浅谈Hadoop_技术资料_物联网_中国计算网——工业互联网一站式服务平台—

　　1.MapReduce运行模型总体概览:

　　mapreduceAllGraph.png

　　InputSplit： InputSplit是单个map任务的输入文件片，默认文件的一个block。

　　Map函数：数据处理逻辑的主体，用开发者开发。

　　Partition：map的结果发送到相应的reduce。

　　Combain：reduce之前进行一次预合并，减小网络IO。当然，部分场景不适合。

　　Shuffle：map输出数据按照Partition分发到各个reduce。

　　*reduce：将不同map汇总来的数据做reduce逻辑。

　　2.多reduce：

　　datatrans.png

　　3.经典wordcount：

　　wordcountdatatrans.png

　　mapreducedataStream.png

　　4.Map类的实现:

　　必须继承org.apache.hadoop.mapreduce.Mapper 类

　　map()函数,对于每一个输入K/V都会调用一次map函数，逻辑实现(必须)。

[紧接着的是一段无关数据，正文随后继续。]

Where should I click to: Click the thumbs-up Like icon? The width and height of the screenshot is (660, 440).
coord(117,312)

　　setup()函数,在task开始前调用一次，做maptask的一些初始化工作，如连接数据库、加载配置(可选)。

　　cleanup()函数,在task结束前调用一次，做maptask的收尾清理工作,如批处理的收尾，关闭连接等(可选)

　　Context上下文环境对象，包含task相关的配置、属性和状态等。

　　5.Reduce类的实现:

　　必须继承org.apache.hadoop.mapreduce.Reducer类。

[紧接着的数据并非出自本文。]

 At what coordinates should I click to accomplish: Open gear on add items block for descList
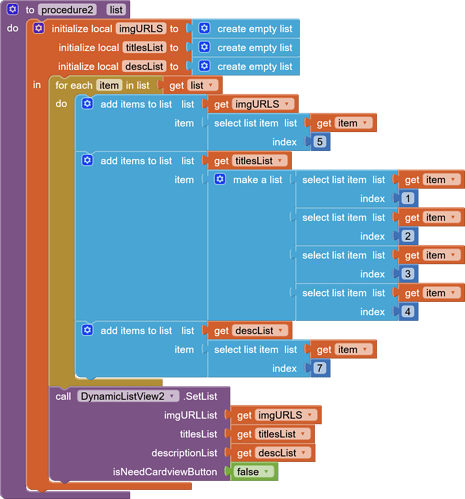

　　reduce(key, Iterable<>values,Context context)对于每一个key值调用一次reduce函数。

　　setup():在task开始前调用一次，做reducetask的一些初始化工作。

　　cleanup()：在task结束时调用一次，做reducetask的收尾清理工作。

　　6.作业整体配置:

　　参数解析:String[]otherArgs= new GenericOptionsParser(conf, args).getRemainingArgs();

　　创建job: Jobjob= Job.getInstance(conf, "word count");

　　设置map类，reduce类。

　　设置map和reduce输出的KV类型，二者输出类型一致的话则可以只设置Reduce的输出类型。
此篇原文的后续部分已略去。